Hi group,
I'm re-posing a question of mine that hasn't been answered (probably because it was too complex and long, so I'm trying again):
I have a modular spec describing a distributed repository built around the Plumtree* protocol (a flavor of a gossip protocol, see below). My problem is this: the Plumtree spec doesn't care about the message body, obviously, because the protocol is only concerned with having all the messages delivered to all peers. Yet the DistRepo spec needs to somehow "plug-in" message creation and processing into the protocol's behavior. So in order to achieve this, I defined a couple of constant operators in the Plumtree spec, that are assumed to create a message and to process it once received. Sort of "callbacks" to pass from the implementing spec. E.g:
------------------------------ MODULE Plumtree ------------------------------
...
\* An abstraction of gossip generation, which creates some gossip message with origin <peer> and
\* assignes it to message[peer].
\* For spec testing this is set to the TestCreateGossip(peer) operator
CONSTANT CreateGossipMsg(_)
...
\* Generate gossip and start spreading it
\* For simplicity, the gossip message is created and assigned to message[peer], and then sent over the network to localhost
GenerateGossip(peer) ==
/\ msgCounter <= MAX_MSG
/\ CreateGossipMsg(peer) \* sets message[peer] to the new gossip message
/\ Send( message'[peer], peer, peer ) \* gossip is sent to localhost
/\ msgCounter' = msgCounter + 1
/\ UNCHANGED <<pc, receivedUpdates, eagerPushPeers, lazyPushPeers, missingUpdateSrcs, timers, recipient>>
...
-------------------------- MODULE DistributedRepo --------------------------
...
\* The CreateGossipMsg implementation
CreateUpdate(peer) == \E eid \in ENTITY_ID, v \in ENTITY_VAL:
message' = [message EXCEPT ![peer] =
[mtype |-> Gossip,
mid |-> msgCounter,
mbody |-> CreateEntity(peer, eid, v),
msrc |-> peer]]
...
So this works fine - TLC verifies the implementation and that the system indeed reaches consistency - but doesn't look very "elegant" to me. As a software developer it bothers me that this doesn't follow object-oriented principles where one module should not have to be aware of another one's inner state (here DistRepo has to know about the Plumtree's 'message' inner variable). On the other hand, I understand that specs are about discovering design flaws and verifying behaviors, not code modularity. So there's only so much abstraction one can expect (or want). I just wonder if there is a "cleaner" way to achieve this sort of spec interaction, that I'm not aware of. Would any of you have taken a different approach?
The full specs are attached, as well as a screenshot of the model configuration I used for testing.
* The Plumtree protocol is a self-healing broadcast tree embedded in a gossip-based overlay.

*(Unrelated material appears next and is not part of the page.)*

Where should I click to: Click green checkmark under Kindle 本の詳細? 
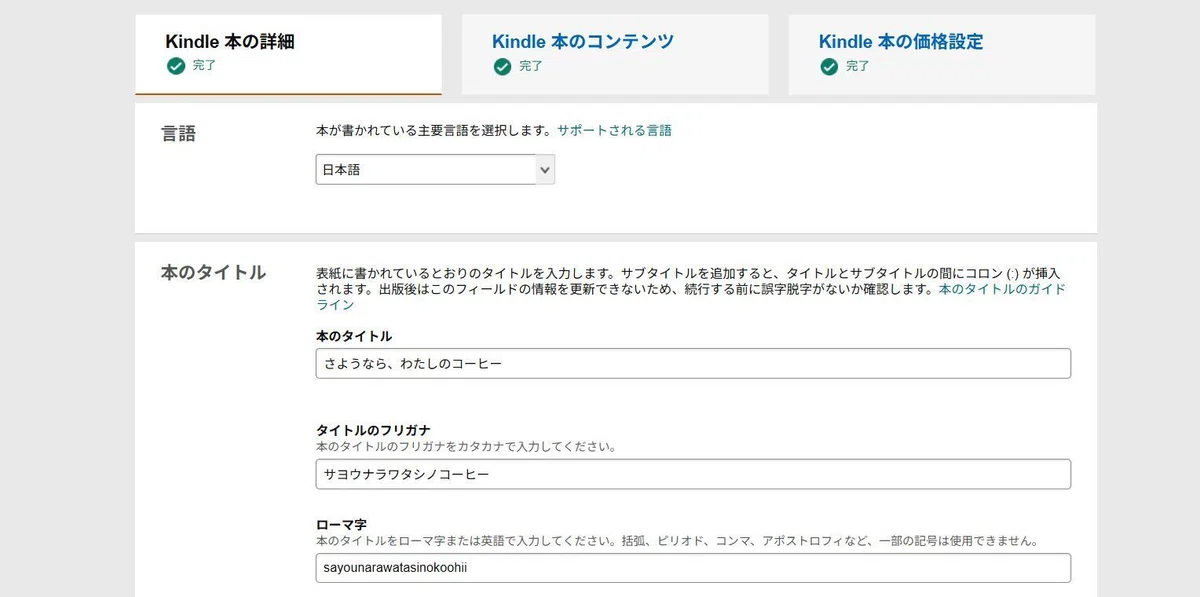pos(176,66)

From the paper (http://homepages.gsd.inesc-id.pt/~jleitao/pdf/srds07-leitao.pdf): "The broadcast tree in created and maintained using a low cost algorithm, described in the paper. Broadcast is achieved mainly by using push gossip on the tree branches. However, the remaining links of the gossip-based overlay are also used to propagate the message using a lazy-push approach. The lazy-push steps ensure high reliability (by guaranteeing that, in face of failures, the protocol falls back to a pure gossip approach) and, additionally, also provide a way to quickly heal the broadcast tree".